Column Discusses HIV/AIDS Risks for Black Women
If the popular television series "Sex and the City" "chronicl[ed] the sexually liberated adventures of four black women" instead of white women, "one of the lead characters could credibly have tested positive for" HIV, Johnathon Briggs, director of communications at the AIDS Foundation of Chicago, writes in a Chicago Tribune opinion piece. According to federal health data, black women are nearly 23 times more likely to be diagnosed with AIDS than white women, Briggs writes.
Briggs says research has found that even though black women "engage in risky sex no more often than their white counterparts," they still are more susceptible to HIV/AIDS, which further underscores the "notion that behavior is not the sole contributing factor driving HIV transmission." While the public service message on HIV has been, "It's not who you are, it's what you do," that message is only partly true for black women, Briggs says.
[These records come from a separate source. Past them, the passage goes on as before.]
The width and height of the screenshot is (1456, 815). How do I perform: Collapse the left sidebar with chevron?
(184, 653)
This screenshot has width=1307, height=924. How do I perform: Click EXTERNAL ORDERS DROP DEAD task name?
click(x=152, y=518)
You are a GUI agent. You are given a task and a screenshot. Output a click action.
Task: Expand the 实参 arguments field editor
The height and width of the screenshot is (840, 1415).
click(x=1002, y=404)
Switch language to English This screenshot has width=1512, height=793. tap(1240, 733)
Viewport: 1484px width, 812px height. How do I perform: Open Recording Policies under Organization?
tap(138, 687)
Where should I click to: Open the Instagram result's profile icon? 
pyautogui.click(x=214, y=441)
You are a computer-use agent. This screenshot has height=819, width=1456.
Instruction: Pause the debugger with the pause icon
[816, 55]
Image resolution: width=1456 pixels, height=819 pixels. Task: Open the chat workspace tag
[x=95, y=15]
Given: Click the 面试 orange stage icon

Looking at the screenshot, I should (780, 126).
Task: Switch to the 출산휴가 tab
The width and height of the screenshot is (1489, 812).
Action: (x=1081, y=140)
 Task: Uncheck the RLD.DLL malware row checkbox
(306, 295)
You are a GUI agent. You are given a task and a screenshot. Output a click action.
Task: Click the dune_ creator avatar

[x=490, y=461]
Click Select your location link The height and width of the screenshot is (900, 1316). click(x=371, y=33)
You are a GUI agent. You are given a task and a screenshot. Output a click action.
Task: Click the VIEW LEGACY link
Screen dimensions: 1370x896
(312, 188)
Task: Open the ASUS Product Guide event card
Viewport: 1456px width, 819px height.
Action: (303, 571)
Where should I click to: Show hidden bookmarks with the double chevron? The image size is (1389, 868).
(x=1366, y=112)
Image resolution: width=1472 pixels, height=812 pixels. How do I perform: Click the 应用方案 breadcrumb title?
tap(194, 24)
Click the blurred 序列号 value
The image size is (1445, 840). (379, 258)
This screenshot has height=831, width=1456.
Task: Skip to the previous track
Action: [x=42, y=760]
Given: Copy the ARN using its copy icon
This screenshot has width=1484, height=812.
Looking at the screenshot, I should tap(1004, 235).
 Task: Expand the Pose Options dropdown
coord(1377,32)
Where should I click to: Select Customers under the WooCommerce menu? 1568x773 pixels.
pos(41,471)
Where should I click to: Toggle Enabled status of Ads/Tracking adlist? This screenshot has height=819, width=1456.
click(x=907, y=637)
He notes a recent study that found gene mutation is possibly what makes black people more susceptible to HIV/AIDS. Further, members of communities with high rates of poverty and incarceration have higher risks of HIV, Briggs writes. He quotes the Community HIV/AIDS Mobilization Project, which has said, "We have seen that social factors like lack of housing, less access to health care and being in a tough financial situation also can make people vulnerable to HIV/AIDS." Briggs continues, "In short, who you are, and where you live and, consequently, the sexual partners you choose, matters when it comes to HIV prevention."
He adds, "Though it is true that nearly every major character on 'Sex and the City' had [a sexually transmitted infection] scare, the most severe disease any of the four white Manhattan women ever got was chlamydia," which can be treated with antibiotics. He concludes that the "reality of sex in the inner city requires more than medicine. It also demands effective prevention programs and tools to change the environments that lead to disparities in disease," which is "far more worthy of our attention" than the "hard-candy gloss and glimmer of its pop-culture counterpart" (Briggs, Chicago Tribune, 7/20).